Thursday, November 20, 2014

COMMON BLUNDERS IN THE SALES CAMPAIGN

 
These big mistakes seem to be shockingly common. Make sure you're not guilty of any of them. Maintain a painstaking and detailed journal of your sales campaign 



Sales campaigns become overstretched and the sales professionals become fatigued both mentally and morally. Some become complacent because of the facade of friendliness and cordiality by cleaver purchase agents who want you to lower your guard. You have to become a boxing champ in the ring always like a Mike Tyson on the guard.
 From my years of experience and a field sales professional and sales coach , I've observed that the following 10 basic selling errors are surprisingly common.
1. ANSWERING OBJECTIONS THE CUSTOMER HASN'T SURFACED
Though it's a good idea to anticipate objections that the customer might have and prepare reasonable answers to them, it's a horrible idea to surface those objections yourself--because you've just created an issue that probably didn't exist. Explaining away something preemptively can also make you seem defensive and unsure of the real value of your offering.
Fix: Never start any sentence with "You may be wondering..." or "Perhaps you're asking yourself..."

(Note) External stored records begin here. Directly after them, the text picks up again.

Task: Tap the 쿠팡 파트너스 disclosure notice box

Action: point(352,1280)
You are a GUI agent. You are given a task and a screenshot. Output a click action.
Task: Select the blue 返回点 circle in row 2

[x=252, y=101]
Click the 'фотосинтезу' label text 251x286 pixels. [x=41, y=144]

2. LEAVING THE 'NEXT STEP' TO THE CUSTOMER
I've read dozens of so-called sales letters and sales emails that end with a suggestion that the customer should call or contact the seller "if you're interested" or "in order to learn more." The people who send these letters always complain that they don't get any responses.
No kidding--you're asking the customer to do your work for you.
Fix: Keep the ball in your court. Try substituting a closer like this: "I will call you next week to discuss whether it makes sense to discuss this matter further."

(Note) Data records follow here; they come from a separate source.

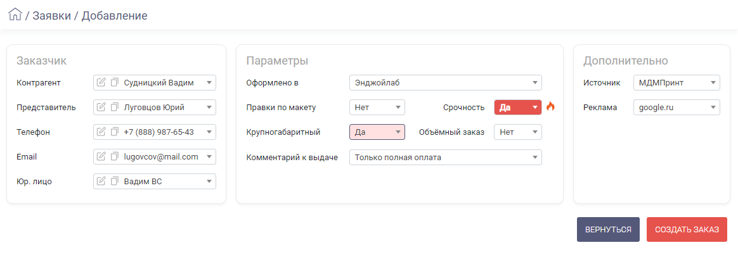Toggle the Объёмный заказ Нет selector
The image size is (738, 257).
pyautogui.click(x=518, y=132)
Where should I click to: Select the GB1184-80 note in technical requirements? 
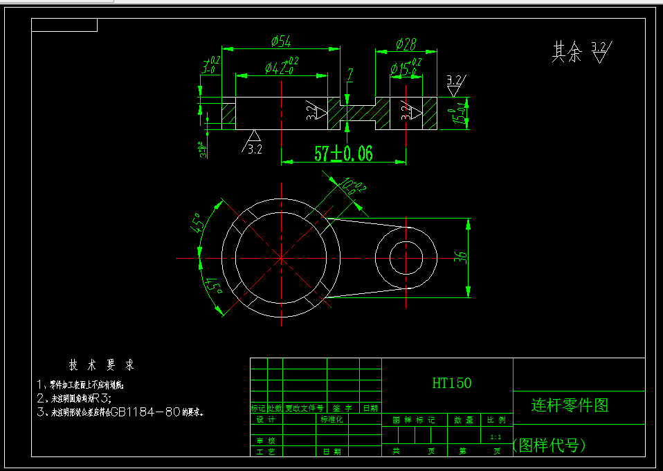tap(149, 412)
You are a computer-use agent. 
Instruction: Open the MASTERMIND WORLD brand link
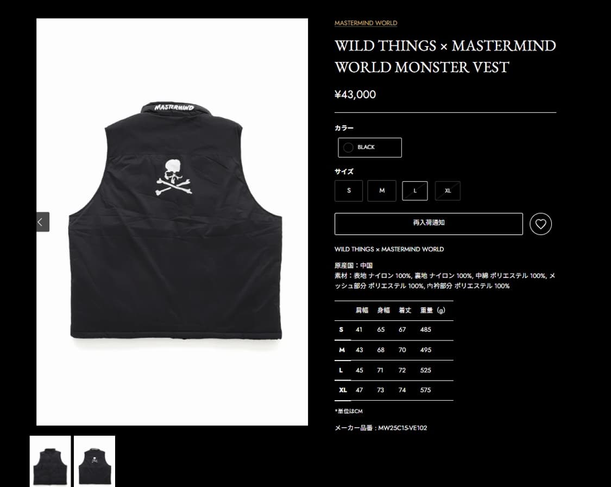point(366,23)
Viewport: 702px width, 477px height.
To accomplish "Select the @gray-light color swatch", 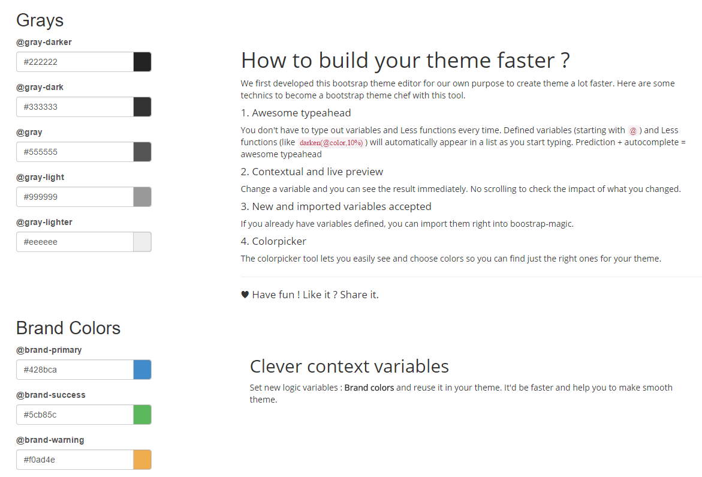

3. SELLING FEATURES RATHER THAN RESULTS
Incredibly, some people (usually “marketing experts”) believe that customers buy a product because it has desirable features. They therefore rattle off a list of those features, hoping that at least one will spark up  the customer's interest.
In fact, customers care only about the results of purchasing a product and the ways it will affect their lives and their businesses.
Fix: Figure out why a customer buys your product rather than somebody else's. Then sell thatresult, using the features to add-on to your ability to deliver that result.

4. FAKING INTIMACY
Like it or not, the minute you're positioned in somebody's mind as "a person who is trying to sell me something," you're fighting an uphill battle to win trust. Under those circumstances, the absolute worst thing you can do is to try to act cozy in tense relationships.
The most common manifestation: brightly asking, "How are you doing today?" at the beginning of a cold call. It makes people want to puke.
Fix: Remain personable and professional--but no more--until such time as you actually forge a friendship, which typically takes weeks.

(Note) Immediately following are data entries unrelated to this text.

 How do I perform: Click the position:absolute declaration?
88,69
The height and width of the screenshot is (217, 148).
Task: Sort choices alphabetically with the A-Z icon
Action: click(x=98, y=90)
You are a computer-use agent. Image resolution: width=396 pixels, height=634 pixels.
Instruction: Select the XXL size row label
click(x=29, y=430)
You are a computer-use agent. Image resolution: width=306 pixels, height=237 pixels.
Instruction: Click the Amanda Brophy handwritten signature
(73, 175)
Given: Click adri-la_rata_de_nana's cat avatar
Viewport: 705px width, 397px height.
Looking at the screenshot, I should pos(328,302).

5. WRITING A SALES PROPOSAL TOO SOON
Although proposals can occasionally help develop an opportunity, in most cases, the proposal requesting (and writing) process happens after the prospect has already defined the problem and (probably) defined the solution as well. Because writing a proposal takes time and effort, it's usually a bad investment unless you've got the inside track on the sale.
Fix: Write a sales proposal only after you've got a verbal agreement.

6. TALKING MORE THAN LISTENING
I've spoken about this problem repeatedly in  my seminars/lectures, but the error is so common that it bears repeating. When you're selling, it's all too easy to get excited and nervous and then try to "drive the sale" forward by talking or giving a sales pitch. Customers find this extraordinarily irritating.
Fix: In your mind, redefine selling as a passive activity that consists mostly of listening, considering, and reacting to what the customer does and says.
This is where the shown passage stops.